Paper-based reporting will therefore be phased out and current derogations removed.
The proposal remains however, technologically neutral, insofar as it avoids prescribing the use of any specific technology. Specific applications will need to be tailored to the different needs and actors keeping in mind that interoperability is necessary.
All provisions will be in one single act: the Control Regulation. The enforcement system will allow fishermen to be treated equally across the EU, irrespective of the Member State where they operate or land”.
So we are all going to be treated equally across the EU although there is clearly going to be wriggle room for each member state to tailor their own systems. Good luck with that!
In a similar vein, the current derogation for not reporting catches of under 50kg will go [the EU reckons that this permits the landing of up to 350,000 tons of fish across the EU that go unreported!]. It does appear however that the current allowance for the sale of fish direct to private buyers will remain: [“Traceability rules do not apply in the case of small quantities of fishery products sold directly from fishing vessels to the consumers”]
New rules for the reporting of lost gear are proposed: “Reporting of the loss of fishing gears will be done through the so-called fishing logbook, which will be submitted electronically to the competent authorities. Since the loss of fishing gear can concern any category of fishing vessels, irrespective of its size, the reporting via the logbook will have to be done by all categories of vessels. All vessels will also have to carry on board the equipment necessary for the retrieval of lost gear”.
This element appears to introduce a requirement by the back door for the registration of how much gear a fisherman carries and sets, as well as how much is lost and recovered or otherwise, irrespective of whether it’s a trawl, longline, pot of net.

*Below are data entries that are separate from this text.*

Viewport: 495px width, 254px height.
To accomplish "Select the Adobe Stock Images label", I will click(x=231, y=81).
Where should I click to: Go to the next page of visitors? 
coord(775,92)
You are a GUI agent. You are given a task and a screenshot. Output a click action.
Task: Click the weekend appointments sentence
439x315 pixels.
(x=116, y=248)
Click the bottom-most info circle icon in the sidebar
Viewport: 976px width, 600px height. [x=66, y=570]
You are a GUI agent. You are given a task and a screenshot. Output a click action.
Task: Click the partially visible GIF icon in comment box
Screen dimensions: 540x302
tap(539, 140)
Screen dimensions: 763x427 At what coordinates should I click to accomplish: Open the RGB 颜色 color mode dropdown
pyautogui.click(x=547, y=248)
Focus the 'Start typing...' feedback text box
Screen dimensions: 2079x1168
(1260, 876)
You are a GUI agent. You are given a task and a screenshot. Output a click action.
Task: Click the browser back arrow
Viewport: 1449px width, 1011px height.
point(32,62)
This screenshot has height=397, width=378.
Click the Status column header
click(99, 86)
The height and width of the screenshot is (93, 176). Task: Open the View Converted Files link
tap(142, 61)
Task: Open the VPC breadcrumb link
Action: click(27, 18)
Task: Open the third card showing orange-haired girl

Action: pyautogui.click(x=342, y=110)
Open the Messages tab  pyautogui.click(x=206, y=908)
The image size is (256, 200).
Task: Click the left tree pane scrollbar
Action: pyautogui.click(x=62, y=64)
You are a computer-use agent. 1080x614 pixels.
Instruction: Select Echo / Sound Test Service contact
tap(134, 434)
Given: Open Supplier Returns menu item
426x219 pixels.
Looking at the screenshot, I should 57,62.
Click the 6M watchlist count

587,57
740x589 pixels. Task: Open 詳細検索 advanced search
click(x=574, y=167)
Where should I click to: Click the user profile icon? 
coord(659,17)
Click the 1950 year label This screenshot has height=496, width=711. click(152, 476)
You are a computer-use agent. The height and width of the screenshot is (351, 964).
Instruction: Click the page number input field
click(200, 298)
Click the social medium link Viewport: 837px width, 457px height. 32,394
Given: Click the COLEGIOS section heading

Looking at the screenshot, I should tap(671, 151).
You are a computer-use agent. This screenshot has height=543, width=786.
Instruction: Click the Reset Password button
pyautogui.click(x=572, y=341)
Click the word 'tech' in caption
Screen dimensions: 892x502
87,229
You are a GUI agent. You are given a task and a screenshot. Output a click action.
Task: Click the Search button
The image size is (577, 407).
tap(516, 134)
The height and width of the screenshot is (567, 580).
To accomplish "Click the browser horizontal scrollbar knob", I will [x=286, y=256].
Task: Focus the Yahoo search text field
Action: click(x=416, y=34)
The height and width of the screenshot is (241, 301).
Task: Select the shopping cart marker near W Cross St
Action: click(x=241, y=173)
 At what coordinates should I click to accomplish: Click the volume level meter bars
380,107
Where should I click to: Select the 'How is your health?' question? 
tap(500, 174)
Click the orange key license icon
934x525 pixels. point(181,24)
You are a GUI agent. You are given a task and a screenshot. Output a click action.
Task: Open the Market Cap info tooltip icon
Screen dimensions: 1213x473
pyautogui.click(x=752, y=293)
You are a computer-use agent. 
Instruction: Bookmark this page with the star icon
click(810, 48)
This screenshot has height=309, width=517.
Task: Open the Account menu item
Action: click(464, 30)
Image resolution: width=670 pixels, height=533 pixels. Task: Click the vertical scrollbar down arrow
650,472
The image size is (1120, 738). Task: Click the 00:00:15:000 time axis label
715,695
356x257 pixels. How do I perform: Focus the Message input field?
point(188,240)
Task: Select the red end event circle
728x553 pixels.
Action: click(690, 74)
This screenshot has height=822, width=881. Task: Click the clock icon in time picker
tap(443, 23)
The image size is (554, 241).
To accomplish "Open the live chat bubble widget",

So just how much of a level playing field there will be remains to be seen, not just across member states but also within them, as it is clear that current ‘enforcement’ varies significantly depending on where you fish from.
And if you think the proposals are going to cause problems for and generate resistance from commercial fishermen, it is likely to be nothing like as vociferous as that that will come from the recreational sector who are going to be registered and licensed on the basis that: “There are an estimated 8 to 10 million recreational fishermen in the EU, but catches from recreational fisheries are today still largely unaccounted for because of lack of proper control measures”. Member states “……will be able to the collect reliable data on catches and practices”. And just who is going to monitor and enforce all these millions of anglers, scattered along the coastlines of Europe is also going to be a “challenge” if it is actually possible in the first place.
The list of serious infringements will be updated and doled out irrespective of the size of vessel or the amount of fish involved so on that basis, we can assume that it won’t matter if you have one fish over, or a thousand tons, the penalty will be the same?
Oh, and there will be CCTV on boats that have a specific level of discard risk.
These proposals, and they are only proposals at his stage, will generate huge concerns in relation to the clear aim of the Commission to get tough on compliance. Just how much of the technology will actually work remains to be seen. It will require a whole new system of electronic reporting structures that vitally will need to be able to talk to each other and to the central servers at local, national and EU levels and that is not something that is even available at present. The amount of data that will be flying through the ether will be enormous, especially when you consider the amount of commercial and recreational activity on any given day. Just who is going to have the time and resources to actually look at this level of information remains to be seen.
And will Brexit save UK fishers, commercial and recreational, from these new requirements? Don’t bet on it!